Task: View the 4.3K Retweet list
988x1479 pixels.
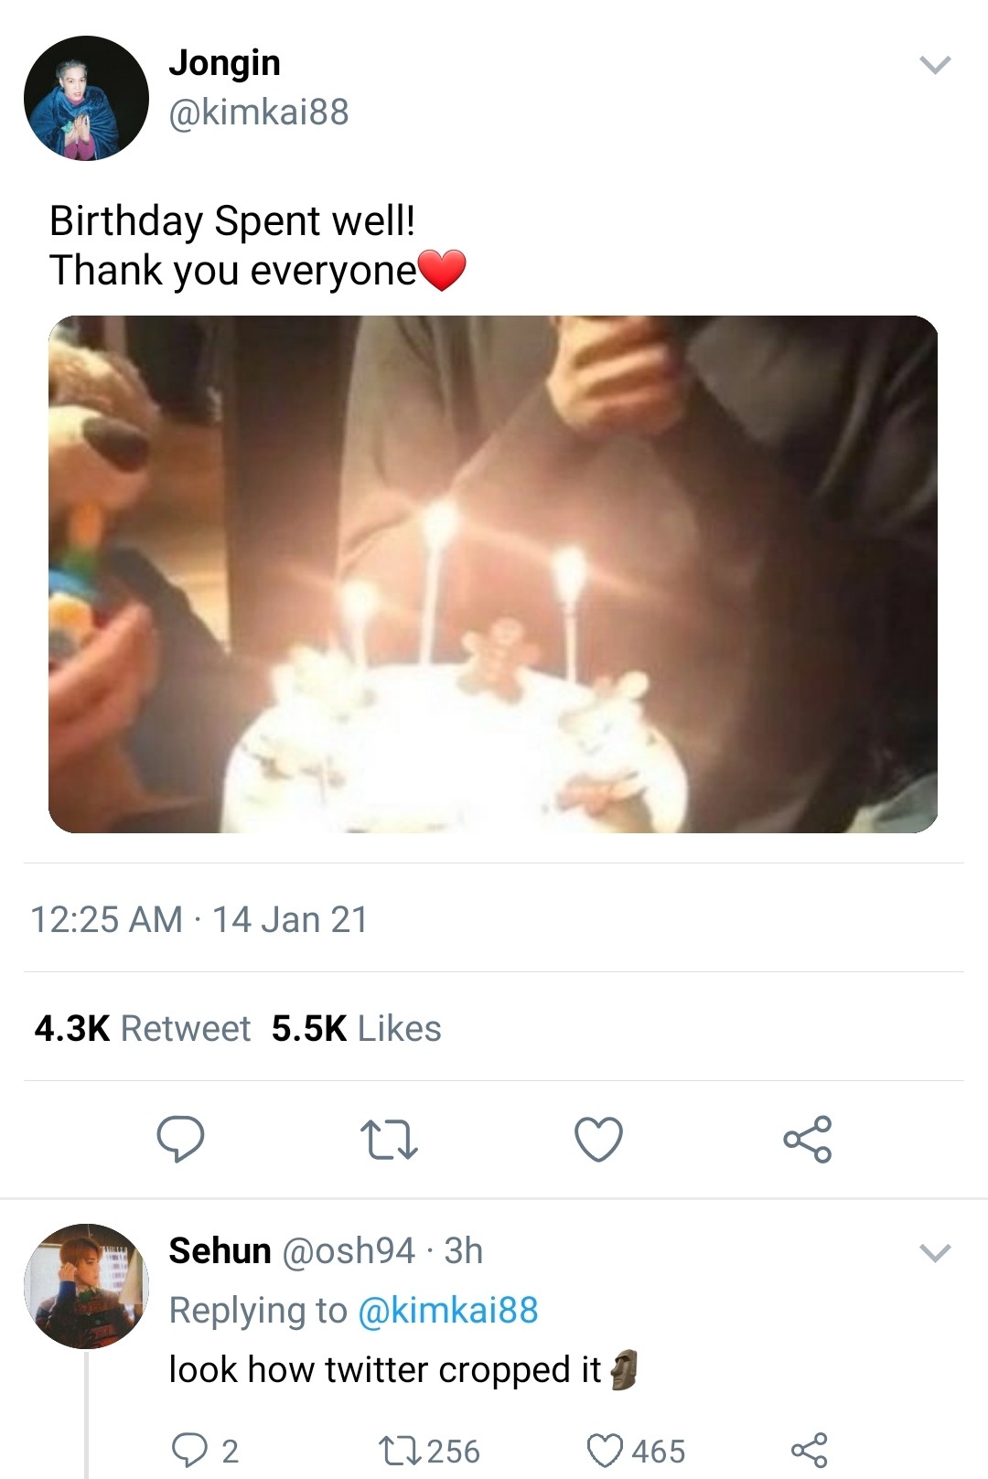Action: click(x=142, y=1028)
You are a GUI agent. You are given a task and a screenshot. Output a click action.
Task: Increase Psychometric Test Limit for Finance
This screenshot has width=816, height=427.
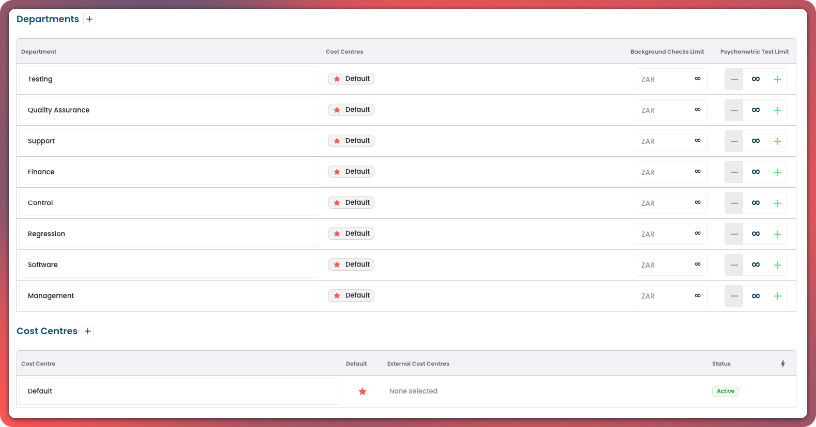[777, 172]
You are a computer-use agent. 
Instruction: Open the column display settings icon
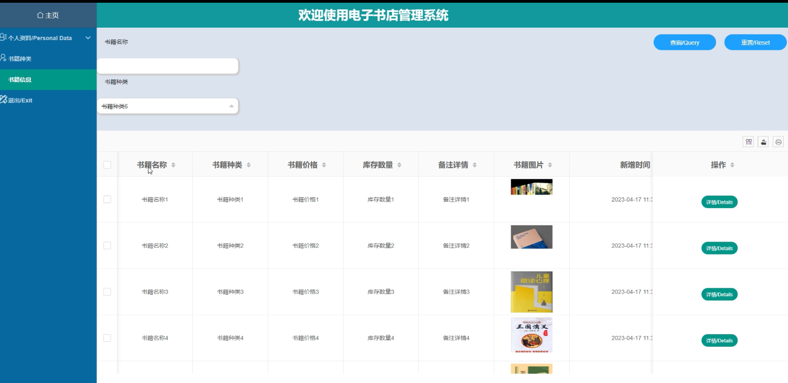click(749, 141)
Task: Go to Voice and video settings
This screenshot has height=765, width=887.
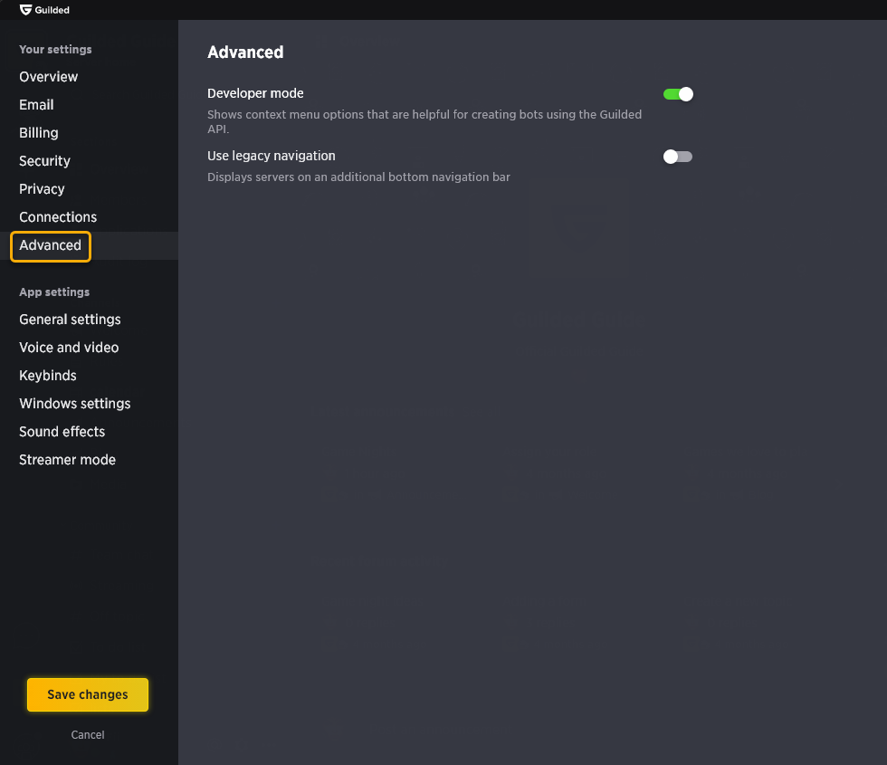Action: coord(69,348)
○ ○ ○ ○
▶ _WHAT YOU ARE ASKED TO DO_
Everything from the line containing "This screenshot has width=816, height=427." to the last line of the listing above is to be written out exactly, except the pictures, and nothing else.

▶ _TASK SOLUTION_
This screenshot has width=816, height=427.
[777, 172]
You are a computer-use agent. 
Instruction: Open the column display settings icon
click(749, 141)
Task: Go to Voice and video settings
This screenshot has height=765, width=887.
Action: coord(69,348)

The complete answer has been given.